SINGAPORE (TR) – It was 10 years ago on Saturday that the body of a Japanese national was found in a luxury hotel in Singapore. Authorities later ruled the case a suicide.
On March 2, 2009, a staff member at The Ritz-Carlton, Millenia Singapore found the man — later identified as 64-year-old doctor Takamasa Kato — with a single stab wound to the chest in the bathroom of a room on the 31st floor.
“This is an internal private matter,” Peter Mainguy, the general manager of the hotel, was quoted by the Strait Times. “There has been no breach of security and no sign of criminal activity.”
At the start of the investigation, police deemed the case an “unnatural death.” An official at the Embassy of Japan in Singapore was quoted by Kyodo News as saying the circumstances of the incident, which included a letter left behind by Kato, suggested it was a suicide.
Kato was cremated on March 13 in a ceremony attempted by six persons, including relatives from Japan.
Losses in the stock market
Kato was a permanent resident in Singapore. Prior to the incident, the doctor had lived in the city-state for up to eight years. He owned several hospitals in Japan, according to media reports.
A father of four, Kato was a divorcee who lived with his girlfriend, Junko Maruyama, then 32, in a condominium on Club Street.
About one month after the incident, the Strait Times reported that Kato took his life after suffering extensive losses in the stock market brought about by the collapse of financial services firm Lehman Brothers in 2008.
In one of two letters found in his luggage in his room at The Ritz-Carlton, he wrote that he had been contemplating taking his life since 2008. “With the falling of the market, if continued, I will be penniless,” he wrote, according to the Strait Times. “I will give enormous trouble.” In another letter, he felt like he was being “swallowed by global waves.”
Knife bought in Chinatown
Speaking at a coroner’s inquiry into the death in April, Rudy Hesty, senior station inspector of the Central Police Division, said Kato bought the knife in Chinatown on February 28. The next day, he checked into The Ritz-Carlton for three days.
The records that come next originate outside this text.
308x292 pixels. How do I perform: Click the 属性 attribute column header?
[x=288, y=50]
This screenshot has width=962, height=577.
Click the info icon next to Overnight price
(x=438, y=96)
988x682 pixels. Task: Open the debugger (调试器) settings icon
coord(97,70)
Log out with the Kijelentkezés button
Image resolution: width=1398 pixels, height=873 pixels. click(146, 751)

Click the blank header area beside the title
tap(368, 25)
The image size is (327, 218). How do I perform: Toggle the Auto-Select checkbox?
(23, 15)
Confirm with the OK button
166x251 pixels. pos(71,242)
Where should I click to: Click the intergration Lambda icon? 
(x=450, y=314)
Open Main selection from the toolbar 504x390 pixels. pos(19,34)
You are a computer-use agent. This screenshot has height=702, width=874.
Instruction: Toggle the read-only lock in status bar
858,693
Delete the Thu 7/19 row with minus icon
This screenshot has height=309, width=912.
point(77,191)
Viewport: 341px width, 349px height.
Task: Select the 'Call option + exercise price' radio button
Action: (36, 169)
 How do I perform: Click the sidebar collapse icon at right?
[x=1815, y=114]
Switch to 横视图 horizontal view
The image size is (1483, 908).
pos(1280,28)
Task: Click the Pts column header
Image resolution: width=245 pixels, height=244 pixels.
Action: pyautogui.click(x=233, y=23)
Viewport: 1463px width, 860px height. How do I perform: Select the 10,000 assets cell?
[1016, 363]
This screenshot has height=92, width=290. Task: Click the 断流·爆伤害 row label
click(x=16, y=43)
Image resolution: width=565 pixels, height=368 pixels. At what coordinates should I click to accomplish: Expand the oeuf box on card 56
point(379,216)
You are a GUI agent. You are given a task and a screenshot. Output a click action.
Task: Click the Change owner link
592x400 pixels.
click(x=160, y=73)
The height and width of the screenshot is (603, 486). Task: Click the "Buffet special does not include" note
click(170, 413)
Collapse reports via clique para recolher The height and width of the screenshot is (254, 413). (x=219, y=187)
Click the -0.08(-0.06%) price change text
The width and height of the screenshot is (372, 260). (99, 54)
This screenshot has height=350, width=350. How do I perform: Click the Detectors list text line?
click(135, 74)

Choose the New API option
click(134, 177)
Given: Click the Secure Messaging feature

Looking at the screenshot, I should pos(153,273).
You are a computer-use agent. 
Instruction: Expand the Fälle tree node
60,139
On the morning of March 2, a chambermaid found Kato slumped upright in the shower with the knife protruding from his chest.
Investigators found the room to show no signs of having been ransacked, finding Kato’s passport, a Rolex watch and mobile telephone on a table. Also on the table were other letters, include one to Maruyama that told her the location of his vehicle and gave instructions about handing over documents to his son, Norihisa, then 35, who was also a permanent resident in Singapore.
“Global economic crisis”
According to the investigation, Maruyama was the last person to see Kato alive, which took place at their residence at around 7:00 p.m. on February 28.
Victor Yeo, the state coroner, said at the inquiry that Kato deliberately plunged the knife in his chest in intending to take his life. Evidence suggested, Yeo said, that he had suffered losses of a “substantial portion of his wealth in the global economic crisis.”
Norihisa Kato and Maruyama attended the inquiry. The size of Kato’s estate was not disclosed.